> [PASSAGE PROVIDED]:

Between my kids’ books and mine, I read a surprising amount of fiction by Indigenous authors this month. Well, surprising just because I hadn’t planned to read them close to one another, they just happened to come up that way. The Only Good Indians is the third in this category, and quite different in tone from the others, although it deals with similar issues of identity, responsibility, and the friction that can arise between where someone’s from and where they want to be. There was a lot of basketball in this book—which I didn’t expect—and a lot of blood, which I did. And elk. I had no expectations around elk.
My Agatha Christie read this month was The Murder on the Links, which is already fading from my memory. I suspect I won’t be retaining the details of many of these mysteries. I read an ARC that’s been languishing on my TBR for too long: Hieroglyphics by Jill McCorkle, which was decent but didn’t quite grab me. It’s written in multiple voices that aren’t really distinct enough for me and one of them is a character’s journals, which gives me a similar and not-positive feeling I get from epistolary fiction.

> [TASK GOAL]: List every book title mentioned in the passage about this month's reading.

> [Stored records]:
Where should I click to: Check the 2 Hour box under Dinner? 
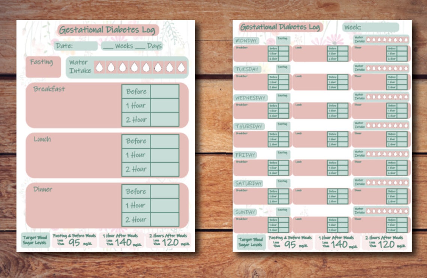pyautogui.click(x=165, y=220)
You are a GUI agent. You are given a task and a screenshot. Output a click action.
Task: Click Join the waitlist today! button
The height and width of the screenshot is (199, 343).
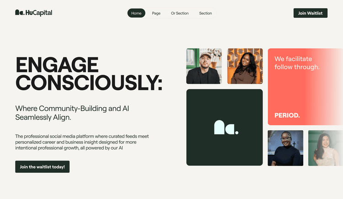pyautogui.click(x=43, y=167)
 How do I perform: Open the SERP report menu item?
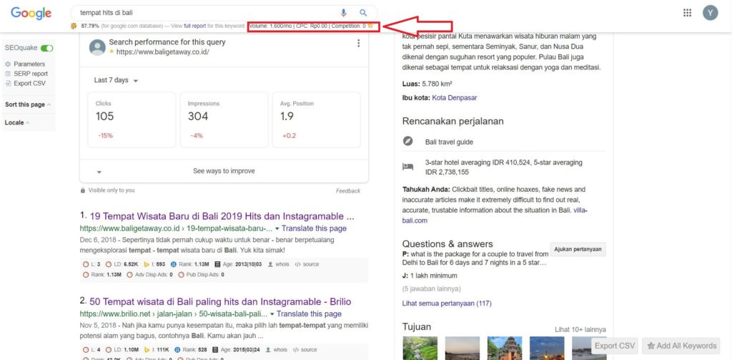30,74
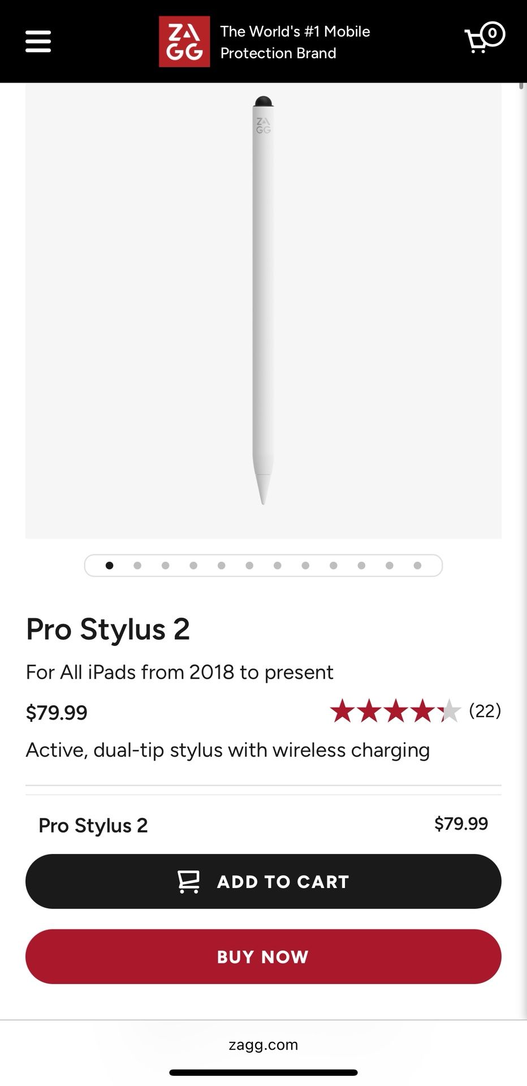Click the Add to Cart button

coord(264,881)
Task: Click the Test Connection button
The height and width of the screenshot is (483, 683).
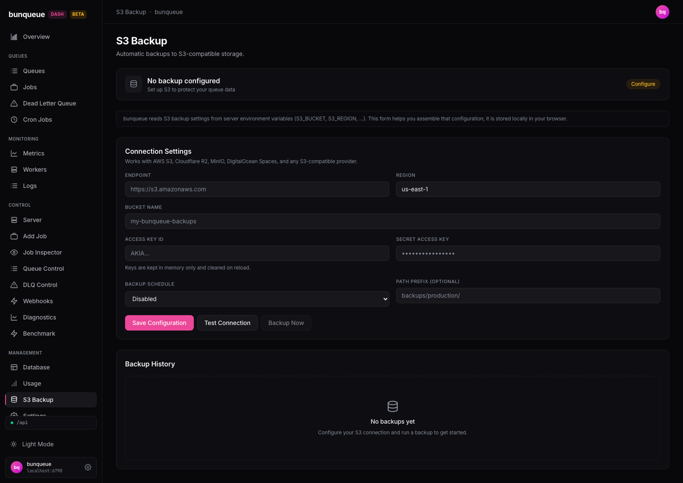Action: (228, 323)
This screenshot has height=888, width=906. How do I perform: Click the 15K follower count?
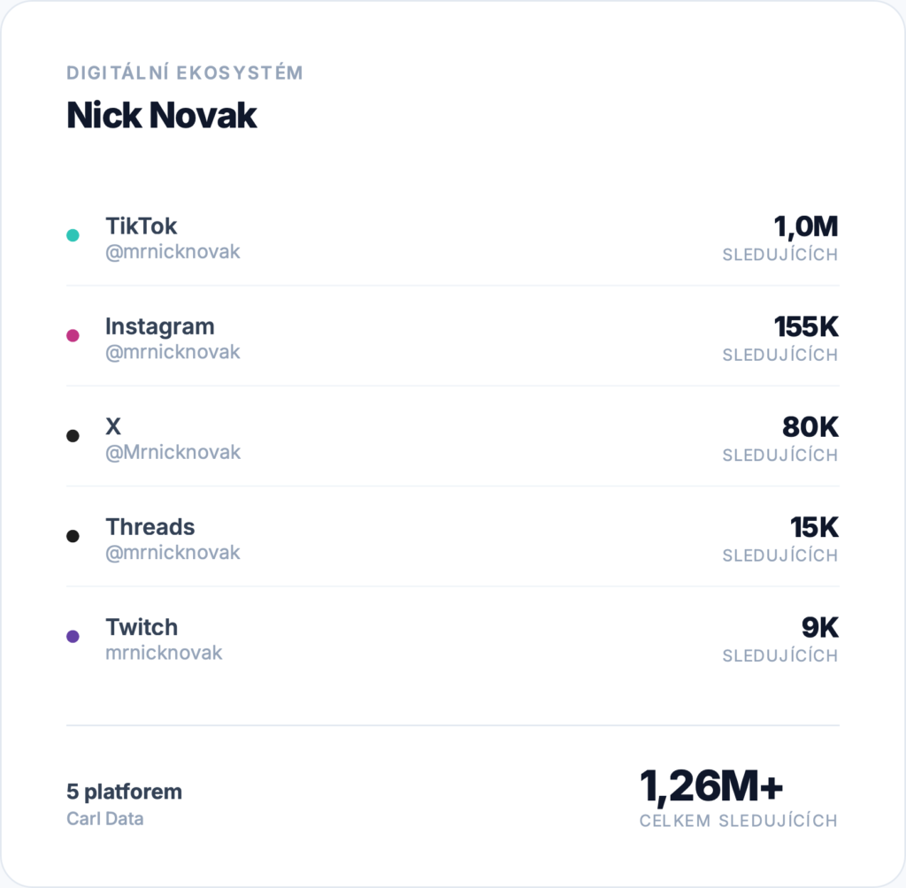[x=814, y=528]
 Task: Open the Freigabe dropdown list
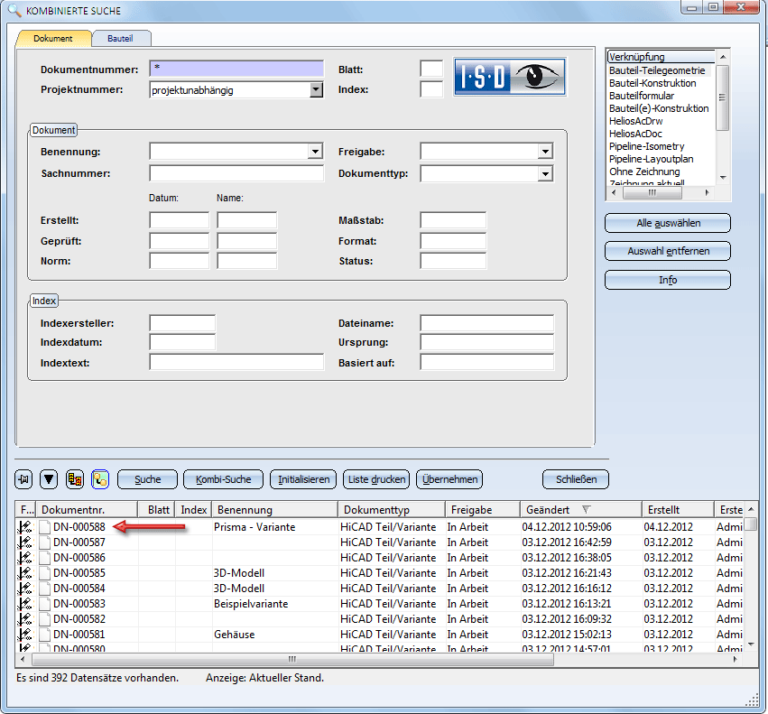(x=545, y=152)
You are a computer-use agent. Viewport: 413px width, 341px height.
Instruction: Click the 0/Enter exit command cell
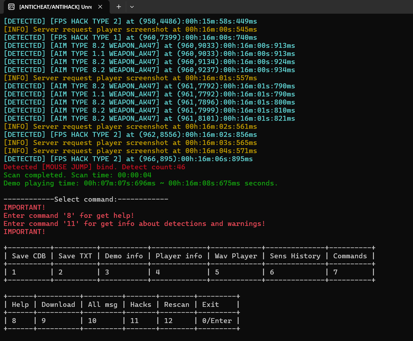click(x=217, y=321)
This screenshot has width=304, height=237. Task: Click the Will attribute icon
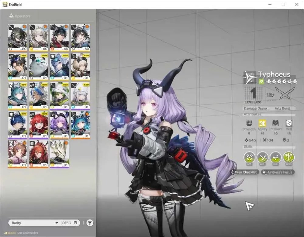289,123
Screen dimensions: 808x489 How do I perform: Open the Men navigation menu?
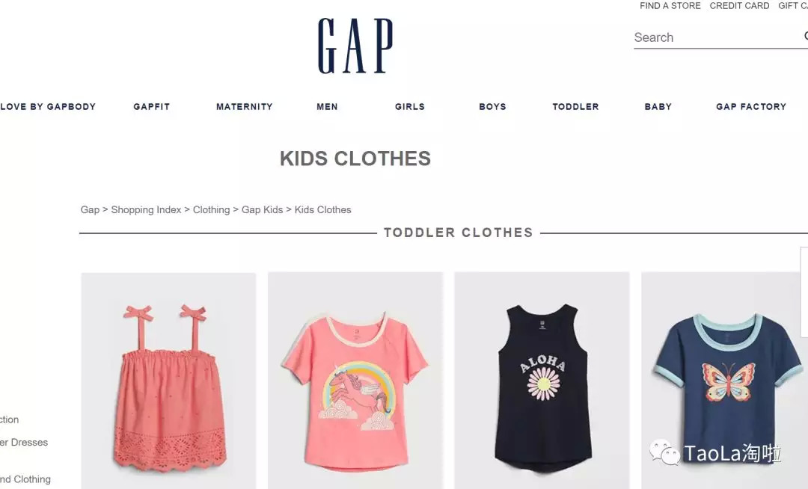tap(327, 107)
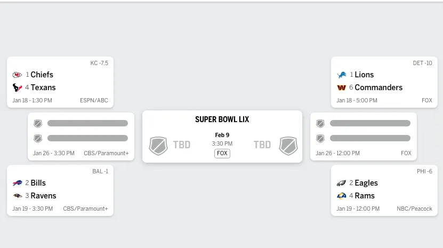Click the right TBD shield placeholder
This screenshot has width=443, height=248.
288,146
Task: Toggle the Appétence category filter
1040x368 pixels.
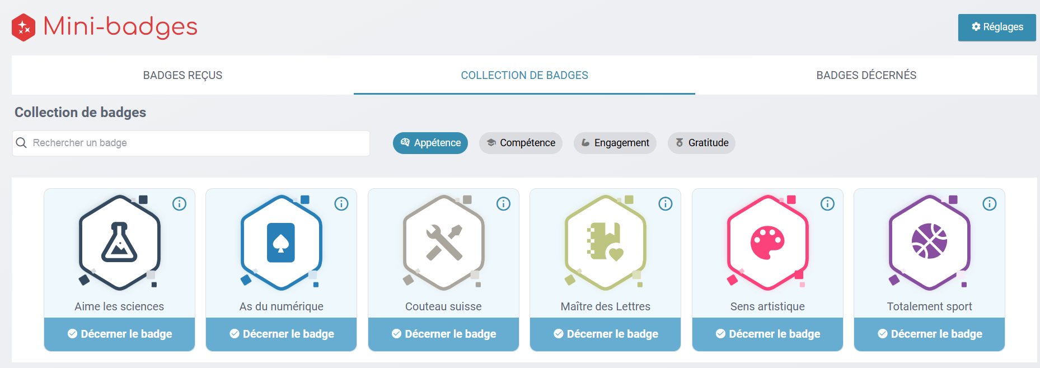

> [SOLUTION]:
The Only Good Indians
The Murder on the Links
Hieroglyphics